Je ne voulais pas contrarier mon ami et je le croyais sincère dans ses propos, mais je me demandais vraiment pourquoi un dieu s’insinuerait dans mon rêve, moi qui n’étais somme toute qu’une petite lutine tout à fait ordinaire.
Or, cette irrépressible envie, qui ne me quittait guère depuis ce matin, m’incitait de me rendre plutôt à l’ermitage de Bouhen et non au temple. Curieusement, je connaissais le chemin pour m’y rendre. Je ne fis pas part de cette information à Sirat, attendant pour cela le moment venu.
C’est ainsi que passa le reste de la journée, sans incident notoire, juste du bon temps à discuter entre amis dans un climat serein et dans un site enchanteur.
Alors que l’humoran marchait d’un bon pas, bien installée sur son épaule, je me contentais d’humer toutes les délicieuses odeurs florales qui parvenaient à mon nez, tout en admirant le paysages et les quelques animaux inoffensifs et curieux, qui nous observaient parcourir ce sentier de pierres.
Lorsque nous sentirent la fatigue nous envahir, nous décidâmes qu’il était grand temps de dormir. Je m’approchai doucement de Sirat qui venait de se coucher sur l’herbe à présent humide et grimpai sur son torse musclé.
« Tu permets que je dormes ici ? Je me sentirais plus en sécurité. »Sirat acquiessa à ma demande et je pris place en m’enveloppant dans ma cape.
Mais avant de fermer les yeux pour sombrer définitivement dans un profond sommeil, j’interpelai une dernière fois l’humoran.

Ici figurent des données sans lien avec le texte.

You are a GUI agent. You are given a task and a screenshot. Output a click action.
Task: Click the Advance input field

« Dis Sirat, dans la grande salle du sablier, tu as affirmé me considérer comme un membre de ta famille. Je suis issue d’une grande famille unie, mais celle-ci me manque énormément. Si tu acceptais d’être comme mon grand frère, ça me ferait immensément plaisir. »J’avais dit ma dernière phrase toute d’une traite, de peur de manquer de courage et de l’avorter avant la fin. Une fois de plus Sirat me répondit positivement tout en esquissant un large sourire. Après lui avoir murmuré un petit merci tout timide, je fermai enfin les yeux et m'endormis aussitôt.
***
S’ensuivit une nuit sans rêve, sans souci, accompagnée des ronflements réguliers de Sirat, qui loin de me déranger dans mon sommeil me rassuraient. Cette nuit paisible se termina abruptement lorsque Sirat, alerte aux moindres bruits, se leva promptement, dégainant sa lame. Je n’eus que le temps de m’agripper à sa tunique de cuir afin de ne pas tomber.
Face à nous se trouvait un guerrier encapuchonné. Non intimidé, Sirat lui pria de baisser son arme. Sans agressivité, notre vis-à-vis obtempéra puis abaissa son capuchon révélant ainsi un très joli minois féminin qui ne sembla pas laisser insensible mon compagnon de route.
Elle me fit un petit sourire avant de s’adresser à Sirat qu’elle semblait connaître :
« Et bien mon ami, je ne croyais pas te rencontrer ici. Lorsque je t'ai vu ainsi étendu sur l'herbe, j'ai craint un moment le pire.»